Olalekan Oladiran

Posted on Jul 29

Extract Text Like Magic: Build an OCR App with Azure AI Vision in Python

#python #azure #ai #machinelearning

Introduction

Optical character recognition (OCR) is a subset of computer vision that deals with reading text in images and documents. The Azure AI Vision Image Analysis service provides an API for reading text, which you’ll explore in this exercise.

Provision an Azure AI Vision resource

Open the Azure portal at https://portal.azure.com, and sign in using your Azure credentials. Close any welcome messages or tips that are displayed.
Select Create a resource.
In the search bar, search for Computer Vision, select Computer Vision, and create the resource with the following settings:
- Subscription: Your Azure subscription
- Resource group: Create or select a resource group
- Region: Choose from East US, West US, France Central, Korea Central, North Europe, Southeast Asia, West Europe, or East Asia*
- Name: A valid name for your Computer Vision resource
- Pricing tier: Free F0 *Azure AI Vision 4.0 full feature sets are currently only available in these regions.
Select the required checkboxes and create the resource.
Wait for deployment to complete, and then view the deployment details.
When the resource has been deployed, go to it and under the Resource management node in the navigation pane, view its Keys and Endpoint page. You will need the endpoint and one of the keys from this page in the next procedure.

Develop a text extraction app with the Azure AI Vision SDK

Open VS Code
Enter the following commands to clone the GitHub repo containing the code files for this exercise git clone https://github.com/MicrosoftLearning/mslearn-ai-vision

After the repo has been cloned, use the following command to navigate to and view the folder containing the application code files: cd mslearn-ai-vision/Labfiles/ocr/python/read-text

The folder contains application configuration and code files for your app. It also contains an /images subfolder, which contains some image files for your app to analyze.
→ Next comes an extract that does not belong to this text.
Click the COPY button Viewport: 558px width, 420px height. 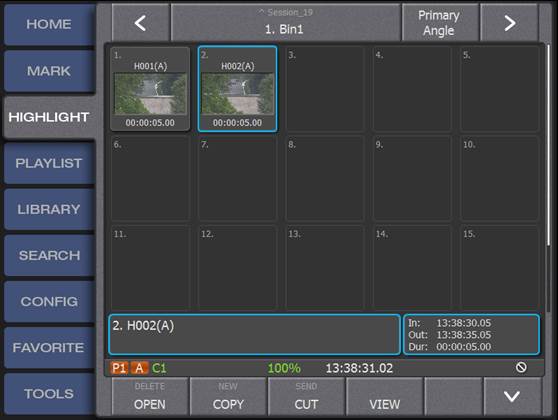tap(228, 397)
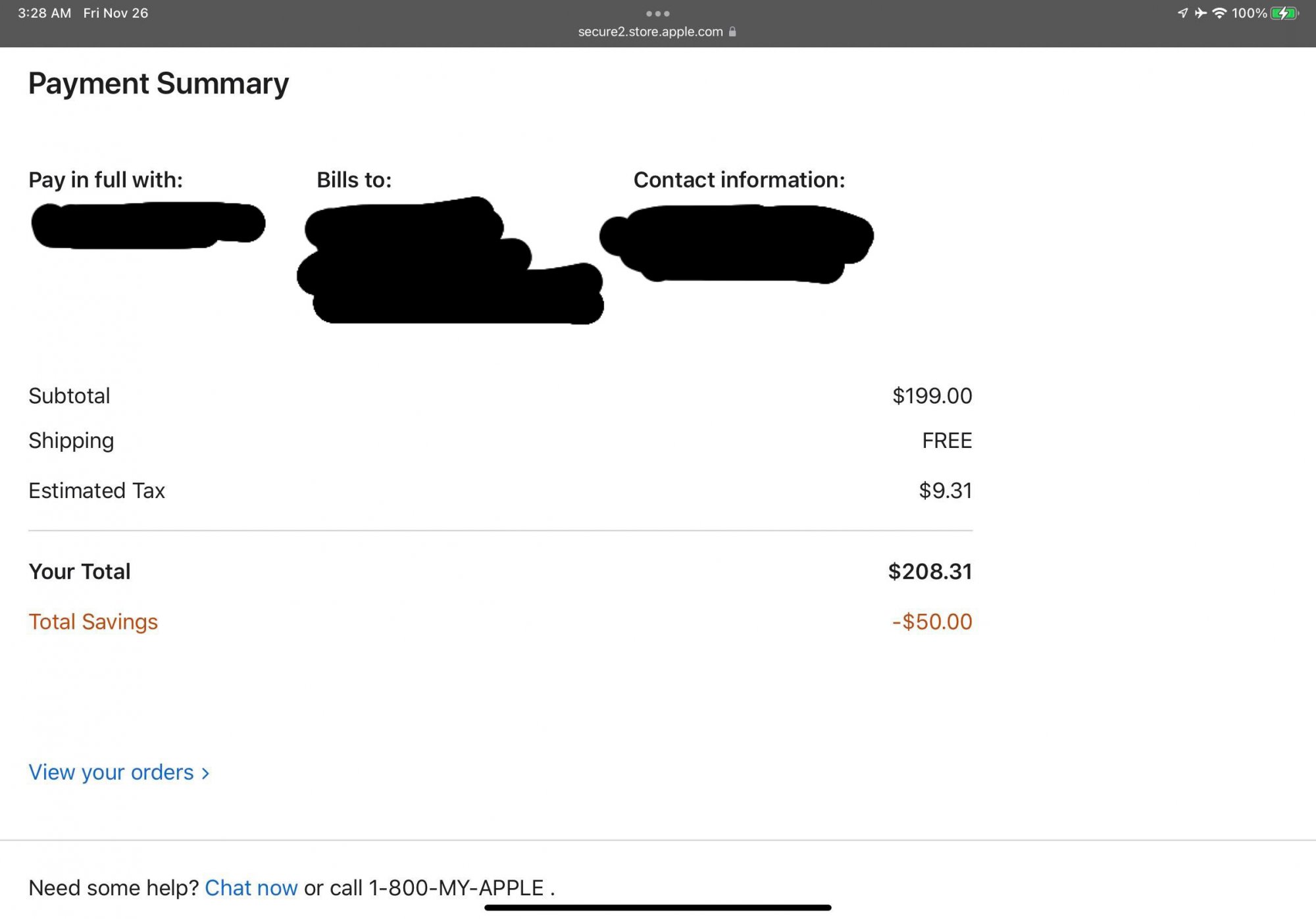Tap the airplane mode status icon
The height and width of the screenshot is (919, 1316).
[1200, 13]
Install the Azure AI Vision SDK package and other required packages by running the following commands:

pip install -r requirements.txt azure-ai-vision-imageanalysis==1.0.0

Open env file in VS Code, update the configuration values it contains to reflect the endpoint and an authentication key for your Computer Vision resource (copied from its Keys and Endpoint page in the Azure portal).
After you’ve replaced the placeholders, use the CTRL+S command to save your changes and then use the CTRL+Q command to close the code editor while keeping the cloud shell command line open.

Add code to read text from an image

Open read-text.py in VS Code.
In the code file, find the comment Import namespaces, and add the following code to import the namespaces you will need to use the Azure AI Vision SDK:

# import namespaces
from azure.ai.vision.imageanalysis import ImageAnalysisClient
from azure.ai.vision.imageanalysis.models import VisualFeatures
from azure.core.credentials import AzureKeyCredential

In the Main function, the code to load the configuration settings and determine the file to be analyzed has been provided. Then find the comment Authenticate Azure AI Vision client and add the following language-specific code to create and authenticate an Azure AI Vision Image Analysis client object:

# Authenticate Azure AI Vision client
cv_client = ImageAnalysisClient(
     endpoint=ai_endpoint,
     credential=AzureKeyCredential(ai_key))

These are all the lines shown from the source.